Only Tom loves Legree. This is the irony at the heart of the novel, the key to its thematic conflict. In order to understand what it means, we need to remember, first, that Legree personifies slavery, which is evil precisely because it reduces (or attempts to reduce) human beings to property — material objects devoid of spiritual existence and value. But slavery cannot actually objectify human beings; Christian love (Christ's love, from which, Tom says in his dying words, we are inseparable) is stronger. Tom is able to separate slavery from its personification in Legree, to "hate the sin but love the sinner." By being able to love Legree, to forgive him (a spiritual feat that is not easy even for Tom to achieve, one that he calls "a victory"), Tom is able to triumph over the evil that Legree personifies.

We need also to remember that Tom does not love Legree in the material sense (in which Topsy, for example, says she loves candy), nor yet in the emotional sense that Tom loves his children. He does not love him, as some readers have apparently thought, in the sense that a prisoner of war begins to "love" (really, to depend upon, to "identify with" in self-protection) his captors. Tom loves Legree as, according to the Gospel of Matthew (5: 44), Christ counseled his listeners to "love their enemies"; he forgives Legree as, according to the Gospel of Luke (23: 34), Christ as he died forgave the men who had crucified him. According to Christian doctrine, this kind of love is the respect due one's fellow human beings, not because they have earned it but because they are human beings. It is precisely the kind of love that slavery denies when it denies people their humanity and views them as objects, commodities to be bought and sold, property to be used in the gaining of profit.

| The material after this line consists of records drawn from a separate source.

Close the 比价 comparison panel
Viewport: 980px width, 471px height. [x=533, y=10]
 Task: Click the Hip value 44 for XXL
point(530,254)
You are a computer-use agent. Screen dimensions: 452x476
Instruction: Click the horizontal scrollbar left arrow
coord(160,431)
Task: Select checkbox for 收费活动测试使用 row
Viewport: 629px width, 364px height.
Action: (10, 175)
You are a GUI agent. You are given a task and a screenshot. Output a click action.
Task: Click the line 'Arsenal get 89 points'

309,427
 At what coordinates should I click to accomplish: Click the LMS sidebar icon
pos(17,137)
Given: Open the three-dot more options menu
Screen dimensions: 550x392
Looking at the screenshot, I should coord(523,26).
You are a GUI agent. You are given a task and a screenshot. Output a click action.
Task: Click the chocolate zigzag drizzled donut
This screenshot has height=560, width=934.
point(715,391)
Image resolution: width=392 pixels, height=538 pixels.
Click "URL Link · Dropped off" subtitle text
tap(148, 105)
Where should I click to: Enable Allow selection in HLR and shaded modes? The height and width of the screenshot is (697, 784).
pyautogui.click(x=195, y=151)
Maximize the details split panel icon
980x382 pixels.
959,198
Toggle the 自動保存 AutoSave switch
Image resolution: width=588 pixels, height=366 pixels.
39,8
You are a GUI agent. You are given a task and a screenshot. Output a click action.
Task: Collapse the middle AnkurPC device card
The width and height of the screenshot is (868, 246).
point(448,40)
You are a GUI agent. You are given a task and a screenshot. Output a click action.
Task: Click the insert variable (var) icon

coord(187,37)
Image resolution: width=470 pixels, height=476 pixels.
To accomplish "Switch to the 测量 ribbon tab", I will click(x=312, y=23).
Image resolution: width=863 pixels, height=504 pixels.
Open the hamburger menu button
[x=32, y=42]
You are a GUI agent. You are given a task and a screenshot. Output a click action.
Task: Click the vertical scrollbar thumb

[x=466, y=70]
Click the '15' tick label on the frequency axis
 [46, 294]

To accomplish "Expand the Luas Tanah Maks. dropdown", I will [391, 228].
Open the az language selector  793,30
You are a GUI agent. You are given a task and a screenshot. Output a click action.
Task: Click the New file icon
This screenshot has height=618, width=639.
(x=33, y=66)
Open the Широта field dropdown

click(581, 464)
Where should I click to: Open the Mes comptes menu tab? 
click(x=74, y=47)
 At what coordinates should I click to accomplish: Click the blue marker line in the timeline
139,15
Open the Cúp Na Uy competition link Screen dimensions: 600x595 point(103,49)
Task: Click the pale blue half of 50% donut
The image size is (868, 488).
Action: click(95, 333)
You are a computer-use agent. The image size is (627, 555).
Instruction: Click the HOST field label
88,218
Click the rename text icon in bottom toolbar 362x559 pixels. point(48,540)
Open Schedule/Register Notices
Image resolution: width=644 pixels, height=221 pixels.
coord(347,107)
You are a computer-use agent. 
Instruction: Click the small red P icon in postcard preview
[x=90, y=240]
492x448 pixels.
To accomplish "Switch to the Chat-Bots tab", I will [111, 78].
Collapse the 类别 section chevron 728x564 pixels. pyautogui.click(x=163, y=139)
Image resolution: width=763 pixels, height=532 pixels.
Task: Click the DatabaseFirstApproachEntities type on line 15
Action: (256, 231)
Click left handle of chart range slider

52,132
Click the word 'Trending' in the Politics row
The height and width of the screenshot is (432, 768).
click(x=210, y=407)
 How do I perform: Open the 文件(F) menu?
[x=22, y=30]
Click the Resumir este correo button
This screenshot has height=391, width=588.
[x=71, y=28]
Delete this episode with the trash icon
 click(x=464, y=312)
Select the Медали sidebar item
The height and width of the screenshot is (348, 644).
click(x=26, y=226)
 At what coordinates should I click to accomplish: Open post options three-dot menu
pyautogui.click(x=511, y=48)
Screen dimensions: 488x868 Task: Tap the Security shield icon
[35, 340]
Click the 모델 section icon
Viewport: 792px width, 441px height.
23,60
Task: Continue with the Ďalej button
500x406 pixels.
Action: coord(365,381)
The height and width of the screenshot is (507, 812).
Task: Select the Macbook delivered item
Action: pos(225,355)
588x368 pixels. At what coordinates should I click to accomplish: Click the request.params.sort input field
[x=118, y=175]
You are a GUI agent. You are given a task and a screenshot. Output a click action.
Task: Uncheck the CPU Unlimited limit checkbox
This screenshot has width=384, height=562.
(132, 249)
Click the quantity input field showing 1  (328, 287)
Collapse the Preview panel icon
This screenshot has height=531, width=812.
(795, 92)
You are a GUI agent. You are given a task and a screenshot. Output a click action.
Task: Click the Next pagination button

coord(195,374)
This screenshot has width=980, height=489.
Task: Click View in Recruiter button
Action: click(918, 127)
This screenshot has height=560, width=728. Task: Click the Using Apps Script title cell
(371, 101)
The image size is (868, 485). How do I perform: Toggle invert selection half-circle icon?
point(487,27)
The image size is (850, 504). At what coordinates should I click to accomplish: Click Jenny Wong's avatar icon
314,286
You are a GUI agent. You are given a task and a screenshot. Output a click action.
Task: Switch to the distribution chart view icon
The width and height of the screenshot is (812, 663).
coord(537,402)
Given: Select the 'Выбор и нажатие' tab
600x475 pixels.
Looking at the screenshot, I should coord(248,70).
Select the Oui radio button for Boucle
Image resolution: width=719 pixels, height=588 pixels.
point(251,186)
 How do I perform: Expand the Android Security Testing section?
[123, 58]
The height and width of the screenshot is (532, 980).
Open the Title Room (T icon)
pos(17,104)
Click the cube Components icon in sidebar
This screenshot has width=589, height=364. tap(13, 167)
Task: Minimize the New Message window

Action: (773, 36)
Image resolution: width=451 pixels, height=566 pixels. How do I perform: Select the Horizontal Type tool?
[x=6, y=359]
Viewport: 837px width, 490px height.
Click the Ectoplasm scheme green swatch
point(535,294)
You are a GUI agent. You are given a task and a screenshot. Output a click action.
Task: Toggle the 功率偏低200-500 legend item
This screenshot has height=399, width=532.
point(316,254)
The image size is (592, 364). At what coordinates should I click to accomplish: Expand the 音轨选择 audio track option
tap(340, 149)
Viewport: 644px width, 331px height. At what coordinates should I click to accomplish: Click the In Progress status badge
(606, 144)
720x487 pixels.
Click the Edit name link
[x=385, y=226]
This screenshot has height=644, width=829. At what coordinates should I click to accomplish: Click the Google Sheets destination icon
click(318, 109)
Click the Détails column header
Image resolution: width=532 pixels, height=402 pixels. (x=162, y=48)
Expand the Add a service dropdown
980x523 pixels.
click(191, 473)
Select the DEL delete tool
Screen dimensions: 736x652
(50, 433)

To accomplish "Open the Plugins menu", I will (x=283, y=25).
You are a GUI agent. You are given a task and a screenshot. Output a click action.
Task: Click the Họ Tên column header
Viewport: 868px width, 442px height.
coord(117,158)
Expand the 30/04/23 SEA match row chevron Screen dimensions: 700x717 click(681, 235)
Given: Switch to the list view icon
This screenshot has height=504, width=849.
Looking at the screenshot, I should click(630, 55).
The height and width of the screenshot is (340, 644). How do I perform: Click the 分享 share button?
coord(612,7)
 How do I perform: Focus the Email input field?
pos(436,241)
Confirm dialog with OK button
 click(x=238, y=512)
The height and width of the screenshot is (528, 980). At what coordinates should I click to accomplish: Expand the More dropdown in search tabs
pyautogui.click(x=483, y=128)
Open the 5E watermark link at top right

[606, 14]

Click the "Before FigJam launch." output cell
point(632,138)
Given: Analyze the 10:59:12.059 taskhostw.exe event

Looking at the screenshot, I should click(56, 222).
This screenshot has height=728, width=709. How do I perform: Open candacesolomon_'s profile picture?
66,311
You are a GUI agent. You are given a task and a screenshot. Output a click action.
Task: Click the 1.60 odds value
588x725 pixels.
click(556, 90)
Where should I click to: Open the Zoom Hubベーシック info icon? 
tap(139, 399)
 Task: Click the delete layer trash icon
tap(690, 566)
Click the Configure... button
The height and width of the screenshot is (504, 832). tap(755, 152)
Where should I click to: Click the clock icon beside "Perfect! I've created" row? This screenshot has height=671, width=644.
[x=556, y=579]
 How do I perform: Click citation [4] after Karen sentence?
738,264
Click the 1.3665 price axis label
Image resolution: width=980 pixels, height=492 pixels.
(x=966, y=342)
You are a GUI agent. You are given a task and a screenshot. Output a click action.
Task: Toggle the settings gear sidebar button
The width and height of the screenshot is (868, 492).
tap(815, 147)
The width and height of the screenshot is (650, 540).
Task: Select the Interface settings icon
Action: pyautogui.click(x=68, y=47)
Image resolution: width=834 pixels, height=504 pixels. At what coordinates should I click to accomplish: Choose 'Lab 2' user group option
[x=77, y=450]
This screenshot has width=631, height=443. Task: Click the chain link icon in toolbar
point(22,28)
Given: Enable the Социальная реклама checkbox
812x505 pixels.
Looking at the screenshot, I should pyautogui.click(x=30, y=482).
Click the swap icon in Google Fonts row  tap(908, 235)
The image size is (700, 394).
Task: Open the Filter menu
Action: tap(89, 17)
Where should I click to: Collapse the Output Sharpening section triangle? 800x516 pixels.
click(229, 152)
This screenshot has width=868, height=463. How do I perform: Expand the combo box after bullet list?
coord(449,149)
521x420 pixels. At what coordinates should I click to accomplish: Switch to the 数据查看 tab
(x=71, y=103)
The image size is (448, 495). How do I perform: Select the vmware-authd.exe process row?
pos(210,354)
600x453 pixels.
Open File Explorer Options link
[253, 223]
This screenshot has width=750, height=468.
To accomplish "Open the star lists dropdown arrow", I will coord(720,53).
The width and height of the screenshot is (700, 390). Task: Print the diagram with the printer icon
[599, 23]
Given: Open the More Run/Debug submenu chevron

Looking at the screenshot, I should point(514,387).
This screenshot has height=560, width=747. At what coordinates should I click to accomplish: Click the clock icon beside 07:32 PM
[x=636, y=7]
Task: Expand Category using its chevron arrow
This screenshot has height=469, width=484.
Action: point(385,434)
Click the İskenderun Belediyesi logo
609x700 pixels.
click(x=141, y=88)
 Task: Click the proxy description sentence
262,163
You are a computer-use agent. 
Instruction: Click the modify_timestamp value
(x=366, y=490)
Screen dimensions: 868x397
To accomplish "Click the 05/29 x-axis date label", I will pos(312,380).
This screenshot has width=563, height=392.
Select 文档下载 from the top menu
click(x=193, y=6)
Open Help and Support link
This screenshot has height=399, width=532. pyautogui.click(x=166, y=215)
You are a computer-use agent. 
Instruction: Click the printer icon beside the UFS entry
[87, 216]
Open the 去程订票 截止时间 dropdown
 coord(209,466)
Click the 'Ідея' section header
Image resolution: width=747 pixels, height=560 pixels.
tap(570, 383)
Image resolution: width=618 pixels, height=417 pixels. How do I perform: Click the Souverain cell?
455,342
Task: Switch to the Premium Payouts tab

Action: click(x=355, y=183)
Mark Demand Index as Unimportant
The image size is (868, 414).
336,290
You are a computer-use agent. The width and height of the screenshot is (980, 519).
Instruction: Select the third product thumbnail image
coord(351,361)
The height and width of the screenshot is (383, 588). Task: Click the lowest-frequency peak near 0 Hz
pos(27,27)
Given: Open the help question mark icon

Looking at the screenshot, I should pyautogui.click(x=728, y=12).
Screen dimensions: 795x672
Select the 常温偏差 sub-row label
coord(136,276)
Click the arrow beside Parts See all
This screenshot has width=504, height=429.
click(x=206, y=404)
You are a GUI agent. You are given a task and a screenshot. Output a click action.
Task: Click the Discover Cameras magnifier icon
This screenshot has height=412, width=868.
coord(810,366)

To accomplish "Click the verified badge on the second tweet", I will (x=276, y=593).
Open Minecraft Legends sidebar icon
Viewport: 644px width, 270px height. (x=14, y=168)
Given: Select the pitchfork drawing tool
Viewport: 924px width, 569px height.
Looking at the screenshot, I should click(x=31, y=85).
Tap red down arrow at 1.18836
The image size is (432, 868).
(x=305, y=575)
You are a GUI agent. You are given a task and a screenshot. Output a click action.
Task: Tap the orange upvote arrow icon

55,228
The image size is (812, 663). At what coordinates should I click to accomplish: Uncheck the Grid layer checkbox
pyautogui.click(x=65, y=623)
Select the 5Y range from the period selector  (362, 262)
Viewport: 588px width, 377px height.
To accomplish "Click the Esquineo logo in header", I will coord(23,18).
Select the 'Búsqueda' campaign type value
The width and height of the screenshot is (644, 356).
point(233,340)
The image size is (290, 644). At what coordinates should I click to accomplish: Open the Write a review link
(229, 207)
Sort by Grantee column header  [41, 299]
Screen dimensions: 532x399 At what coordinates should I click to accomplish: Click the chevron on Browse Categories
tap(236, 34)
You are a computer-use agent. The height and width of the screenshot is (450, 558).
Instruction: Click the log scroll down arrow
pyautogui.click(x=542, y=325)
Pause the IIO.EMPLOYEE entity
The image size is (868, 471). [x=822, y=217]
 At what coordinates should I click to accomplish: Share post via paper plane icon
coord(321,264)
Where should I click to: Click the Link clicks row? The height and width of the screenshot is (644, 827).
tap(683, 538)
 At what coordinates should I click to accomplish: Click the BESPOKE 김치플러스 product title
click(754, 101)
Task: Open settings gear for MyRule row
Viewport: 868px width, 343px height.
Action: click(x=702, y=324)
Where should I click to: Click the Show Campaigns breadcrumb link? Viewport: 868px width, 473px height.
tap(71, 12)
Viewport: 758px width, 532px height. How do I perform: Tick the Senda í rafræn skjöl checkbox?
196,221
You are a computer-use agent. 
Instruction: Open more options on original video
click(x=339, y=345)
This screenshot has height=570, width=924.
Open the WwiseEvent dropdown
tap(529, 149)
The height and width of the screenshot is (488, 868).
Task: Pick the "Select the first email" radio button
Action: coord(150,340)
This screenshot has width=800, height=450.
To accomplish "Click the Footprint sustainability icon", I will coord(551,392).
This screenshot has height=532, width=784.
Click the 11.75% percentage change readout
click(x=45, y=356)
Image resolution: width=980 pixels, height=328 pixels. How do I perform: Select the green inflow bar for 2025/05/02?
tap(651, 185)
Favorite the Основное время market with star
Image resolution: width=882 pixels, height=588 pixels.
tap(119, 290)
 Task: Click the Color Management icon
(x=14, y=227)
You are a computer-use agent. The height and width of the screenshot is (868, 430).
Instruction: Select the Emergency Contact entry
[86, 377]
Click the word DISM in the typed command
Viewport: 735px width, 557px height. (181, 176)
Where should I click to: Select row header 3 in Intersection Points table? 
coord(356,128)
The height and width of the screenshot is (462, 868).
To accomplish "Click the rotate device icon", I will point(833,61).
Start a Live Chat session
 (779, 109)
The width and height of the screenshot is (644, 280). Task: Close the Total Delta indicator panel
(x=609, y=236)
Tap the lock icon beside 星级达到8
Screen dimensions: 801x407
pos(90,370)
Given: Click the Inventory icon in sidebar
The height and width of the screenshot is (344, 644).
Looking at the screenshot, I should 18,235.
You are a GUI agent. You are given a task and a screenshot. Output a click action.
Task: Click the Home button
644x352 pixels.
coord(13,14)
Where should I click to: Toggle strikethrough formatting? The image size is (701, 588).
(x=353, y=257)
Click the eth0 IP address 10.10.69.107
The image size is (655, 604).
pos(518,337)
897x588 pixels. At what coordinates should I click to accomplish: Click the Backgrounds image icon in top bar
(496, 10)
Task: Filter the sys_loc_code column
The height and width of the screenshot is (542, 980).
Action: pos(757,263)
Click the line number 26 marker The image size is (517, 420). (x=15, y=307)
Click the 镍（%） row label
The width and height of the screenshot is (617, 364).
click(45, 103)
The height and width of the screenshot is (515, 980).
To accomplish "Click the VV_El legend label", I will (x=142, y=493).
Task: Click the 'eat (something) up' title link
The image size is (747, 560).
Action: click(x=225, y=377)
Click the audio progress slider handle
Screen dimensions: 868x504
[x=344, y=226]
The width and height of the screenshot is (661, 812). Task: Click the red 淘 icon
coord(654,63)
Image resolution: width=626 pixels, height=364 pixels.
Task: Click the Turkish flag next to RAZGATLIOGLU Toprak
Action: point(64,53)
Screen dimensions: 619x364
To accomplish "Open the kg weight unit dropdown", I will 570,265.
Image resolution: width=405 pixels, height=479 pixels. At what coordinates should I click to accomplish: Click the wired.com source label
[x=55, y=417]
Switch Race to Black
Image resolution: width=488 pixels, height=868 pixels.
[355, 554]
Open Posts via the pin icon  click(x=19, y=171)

The theme of Uncle Tom's Cabin, then, is the conflict between the evil of slavery and the good of Christian love. Eva, symbolic of this sort of love, is killed (mythically) by slavery, but like Tom, she triumphs over death and thus over evil. If Tom were willing to hate Legree, to deny him Christian love, still he would not necessarily be willing to kill the man, as Cassy asks, or to allow Cassy to kill him, or to run away along with Cassy and Emmeline and leave Legree's other slaves to face the consequences — nor, of course, would he necessarily be willing to give up Cassy and Emmeline's hiding place to Legree; the difference, however, would be one of degree, not of kind. Tom too, then, dies but triumphs over death — as, we are meant to understand, do the two men who have carried out Legree's orders to kill him, saved from evil by Tom's dying love and forgiveness. Legree does not so triumph; in spite of Tom's prayers, we are told that he continues to choose evil and at last dies in it, physically as he has spiritually — and no doubt luckily for the popularity of the novel, whose readers might have protested had the villain been allowed to escape his just punishment in the afterlife.